Lawmakers understand that the credit, while helpful, has been no match for the income and wealth losses workers suffered as globalization and technology wipe out better-paying manufacturing jobs. The working class — defined as households earning between $23,300 and $40,500 in 2013 — lost more than half of its wealth between 1998 and 2013, according to Federal Reserve statistics. The whopping 52.7% drop in this group’s median net worth compares with a 19.1% drop for middle income households and a 20.7% decline overall.
Working-class debt levels rose 47.9% during this period while their financial assets — primarily money in bank and retirement accounts — shriveled by 56%. The wealth loss started long before the latest recession and continued afterward.
“Globalization has been a very good thing for our country economically, but some people lose, and some people lose big, and it’s not their fault,” says Chuck Marr, director of federal tax policy for Center on Budget and Policy Priorities.
The cost of making work pay again
Helping workers restore this lost ground won’t be cheap, of course.

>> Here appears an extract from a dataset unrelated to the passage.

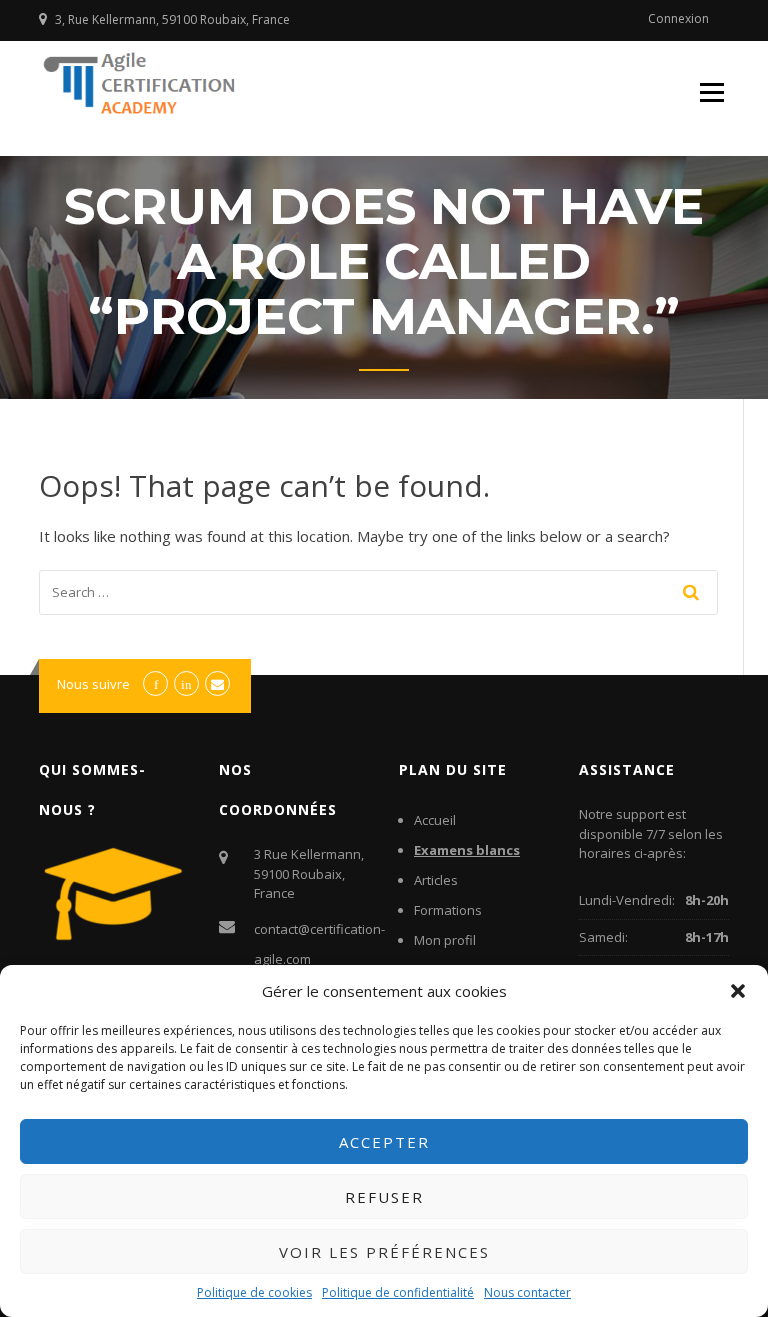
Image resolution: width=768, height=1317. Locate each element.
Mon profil (445, 940)
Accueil (435, 820)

Neil Irwin, senior economics correspondent for The New York Times, reports that it would cost about $1 trillion over the next decade. Irwin asked the Tax Policy Center and the Center on Budget and Policy Priorities to figure the cost of expanding the credit to replace all the income lost by the bottom 20% of earners since 1979.
Because the credit rises along with wages until reaching a plateau and phasing out, expanding it enough to restore the income of the bottom 20% would also replace about half the income lost by the next 20% of earners, Marr says. Marr offers examples of how it could work:
A single parent with one child and $16,000 in income currently pays $1,224 in payroll taxes (primarily for Social Security and Medicare) and zero federal income taxes. Under expansion, his earned income credit would increase by $3,103 to $6,476.
A married couple with two children and $32,000 in income currently pay $2,768 in income and payroll taxes. Their earned income credit would increase by $5,126 to $8,953.
For a family of four, the credit would not phase out until the household earned nearly $70,000.
A trillion dollars is a lot. But President Donald Trump’s proposed tax cuts, which would primarily benefit corporations and wealthier people, would reduce federal revenue by $4.4 trillion to $5.9 trillion over 10 years, according to Tax Foundation estimates.
Expanding the credit would be one way to assure that working people, and not just the well-off, have a path toward creating more wealth.